N-substituted phthalazine sulfonamide derivatives as non-classical aldose reductase inhibitors


TÜRKEŞ C., ARSLAN M., Demir Y., Cocaj L., Nixha A. R., BEYDEMİR Ş.

JOURNAL OF MOLECULAR RECOGNITION, cilt.35, sa.12, 2022 (SCI-Expanded) identifier identifier identifier

  • Yayın Türü: Makale / Tam Makale
  • Cilt numarası: 35 Sayı: 12
  • Basım Tarihi: 2022
  • Doi Numarası: 10.1002/jmr.2991
  • Dergi Adı: JOURNAL OF MOLECULAR RECOGNITION
  • Derginin Tarandığı İndeksler: Science Citation Index Expanded (SCI-EXPANDED), Scopus, Academic Search Premier, Aerospace Database, BIOSIS, Biotechnology Research Abstracts, Chemical Abstracts Core, Communication Abstracts, EMBASE, MEDLINE, Metadex, Civil Engineering Abstracts
  • Anahtar Kelimeler: aldose reductase, in silico study, polyol pathway, CALCIUM-CHANNEL BLOCKERS, IN-SILICO EVALUATION, CARBONIC-ANHYDRASE, POTENTIAL ACETYLCHOLINESTERASE, MOLECULAR DOCKING, ACCURATE DOCKING, GLIDE, PREDICTION, PROTEIN, VITRO
  • Anadolu Üniversitesi Adresli: Evet

Özet

Aldose reductase (AR, AKR1B1; EC 1.1.1.21) is an aldo-keto reductase that has been widely investigated as an enzyme crucially involved in the pathogenesis of several chronic complications, including nephropathy, neuropathy, retinopathy, and cataracts associated with diabetes mellitus.
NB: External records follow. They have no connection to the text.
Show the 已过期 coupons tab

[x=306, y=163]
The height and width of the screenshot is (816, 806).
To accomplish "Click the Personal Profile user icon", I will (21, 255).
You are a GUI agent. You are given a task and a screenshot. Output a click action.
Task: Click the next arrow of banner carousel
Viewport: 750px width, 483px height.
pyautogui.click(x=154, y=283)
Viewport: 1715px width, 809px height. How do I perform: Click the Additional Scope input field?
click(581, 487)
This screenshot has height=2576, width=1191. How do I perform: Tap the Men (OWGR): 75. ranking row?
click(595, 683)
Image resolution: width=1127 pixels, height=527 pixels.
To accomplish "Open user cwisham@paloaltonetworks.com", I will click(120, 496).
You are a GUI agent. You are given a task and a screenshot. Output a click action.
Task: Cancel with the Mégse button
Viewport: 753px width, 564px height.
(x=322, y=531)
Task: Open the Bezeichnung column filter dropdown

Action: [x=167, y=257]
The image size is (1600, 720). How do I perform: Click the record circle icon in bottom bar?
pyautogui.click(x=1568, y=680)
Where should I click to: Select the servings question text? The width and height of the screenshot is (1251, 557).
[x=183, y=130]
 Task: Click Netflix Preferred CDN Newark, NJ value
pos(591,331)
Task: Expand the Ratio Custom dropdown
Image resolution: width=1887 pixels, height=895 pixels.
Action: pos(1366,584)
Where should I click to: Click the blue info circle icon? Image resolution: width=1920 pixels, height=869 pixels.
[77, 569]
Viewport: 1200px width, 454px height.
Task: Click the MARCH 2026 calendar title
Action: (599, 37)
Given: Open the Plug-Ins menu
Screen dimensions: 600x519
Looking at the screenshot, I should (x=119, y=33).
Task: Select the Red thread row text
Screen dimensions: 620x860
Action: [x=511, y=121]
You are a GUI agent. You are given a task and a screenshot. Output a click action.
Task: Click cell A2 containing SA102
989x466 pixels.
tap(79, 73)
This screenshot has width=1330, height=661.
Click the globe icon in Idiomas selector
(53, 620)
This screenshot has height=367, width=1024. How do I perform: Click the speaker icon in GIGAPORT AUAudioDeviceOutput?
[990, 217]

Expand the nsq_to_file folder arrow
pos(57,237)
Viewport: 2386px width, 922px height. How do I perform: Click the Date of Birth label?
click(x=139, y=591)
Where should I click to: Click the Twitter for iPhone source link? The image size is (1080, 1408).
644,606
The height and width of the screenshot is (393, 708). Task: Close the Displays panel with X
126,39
Although sulfonamides have been reported to possess many other biological activities, in continuation of our interest in designing and discovering potent inhibitors of AR, herein, we have evaluated the AR inhibitory potential of N-substituted phthalazine sulfonamide derivatives 5a-l. The biological studies revealed that all the derivatives show excellent activity against AR, with K-I constants ranging from 67.73 to 495.20 nM. Among these agents, 4-(6-nitro-1,4-dioxo-1,2,3,4-tetrahydrophthalazine-2-carbonyl)benzenesulfonamide (5e) and 1,4-dioxo-3-(4-sulfamoylbenzoyl)-1,2,3,4-tetrahydrophthalazine-6-carboxylic acid (5f) showed prominent inhibitory activity with K-I values of 67.73 and 148.20 nM, respectively, vs AR and were found to be more potent than epalrestat (K-I = 852.50 nM), the only AR inhibitor currently used in the therapy. Moreover, molecular docking studies were also performed to rationalize binding site interactions of these sulfonamides (5a-l) with the target enzyme AR. According to ADME-Tox, predicts were also determined that these derivatives be ARIs displaying suitable drug-like properties. The sulfonamides identified in this study may be used to develop lead therapeutic agents inhibiting diabetic complications.